Posiblemente, la primera música que el oído humano escuchó fue el sonido de su propia voz. Scott de Martinville (1817-1879) vivió con la obsesión de registrarla de la misma forma que la figura se retrataba en una fotografía. Y lo consiguió en 1860. Era una canción cantada por él, la popular Au Clair de la Lune que todos los niños franceses han cantado alguna vez.
Scott de Martinville no era un ingeniero de sonido, ni siquiera había pasado por la universidad. Era tipógrafo y, sobre todo, librero. Un librero curioso que conocía todas las invenciones que inundaban la Francia de mitad del siglo XIX. Recién industrializada, Francia contaba con grandes ingenieros e inventores que publicaban sin parar los avances realizados. Y ahí estaba Édouard-Léon devorando los libros y estudiando por su cuenta los secretos de la estenografía. Procedía de una familia escocesa que se había asentado en Francia en el siglo XVI. Su padre, noble de origen, era el barón de Balvery, caballero de San Luis, capitán de dragones y comandante del departamento de Saône-et-Loire. Pero Édouard-Léon, el menor de la familia habido en un segundo matrimonio, en lugar de seguir la tradición o estudiar formalmente se decidió por aprender un oficio. Un oficio que le enseñó a desarrollar su talento y hacer realidad su sueño.
En 1854, con 37 años de edad, y después de estudiar la anatomía de la audición en uno de los libros que estaba corrigiendo para imprimir, se planteó si no sería posible obtener con el sonido los mismos resultados que se habían conseguido con la luz, de manera que se pudiera ...dejar una huella imperecedera de las melodías fugitivas que la memoria no puede encontrar cuando las busca.
Sustituyendo el tímpano por una membrana encajada en un pabellón fabricado con cornamenta que recogía el sonido y la cadena de huesecillos por una serie de palancas, Martinville dispuso un estilete que presionaba con mayor o menor intensidad sobre una superficie de papel, de madera o de vidrio oscurecidos por un pigmento de carbón. El 26 de enero de 1857 entregó su diseño en un sobre sellado a la Academia Francesa. Dos meses después le concedían la patente.
Entonces creó una sociedad junto con fabricantes de instrumentos musicales como Rudolph Koenig, y consiguió vender su fonoautógrafo a médicos especialistas renombrados de la época que estudiaban los sonidos.

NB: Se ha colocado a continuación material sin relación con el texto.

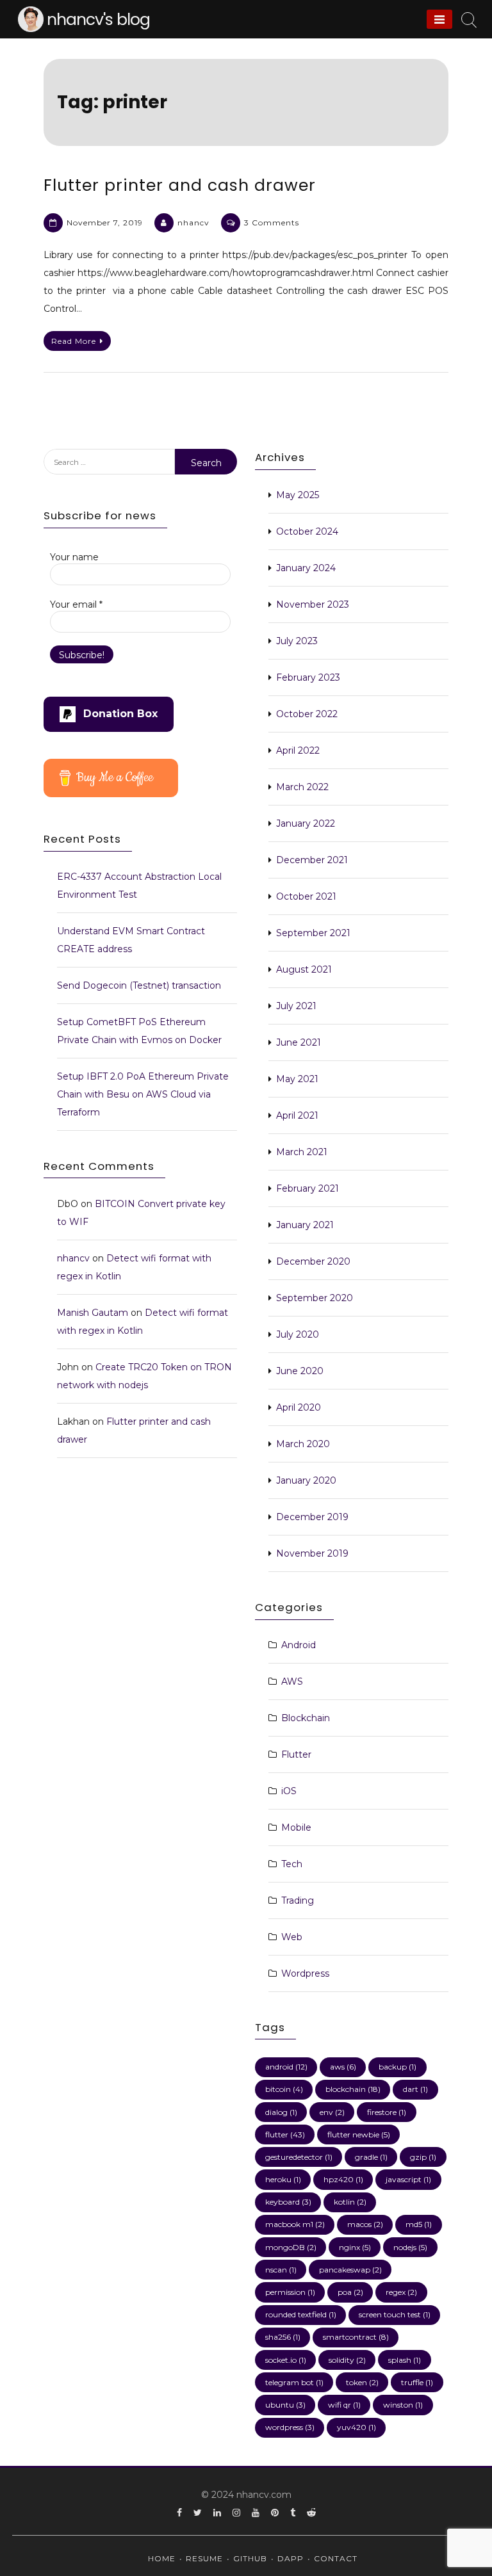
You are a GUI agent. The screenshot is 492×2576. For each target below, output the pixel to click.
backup (397, 2066)
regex (401, 2292)
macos (365, 2224)
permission (290, 2292)
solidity (347, 2360)
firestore (386, 2112)
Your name (74, 557)
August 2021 (304, 969)
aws (343, 2066)
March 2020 (303, 1444)
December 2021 (312, 860)
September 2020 (314, 1298)
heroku (283, 2179)
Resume (204, 2558)
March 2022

Ayudado de técnicos y expertos en los materiales precisos para lograr su cometido, consiguió registrar su propia voz en 1860. Inmediatamente depositó el registro en la Academia de Ciencias de Francia. Curiosamente, a pesar de tanta diligencia práctica, sus registros se perdieron y durante casi un siglo se pensó que la primera grabación de la voz humana se debe a Edison, en 1877. Tan recientemente como en el año 2006 se descubrieron esos primeros registros que Scott de Martinville depositara.
Un paseo por Google nos muestra que, tal y como él pretendía, una voz entonando una balada, es imperecedera y llega a todos los rincones de la Tierra. La suya.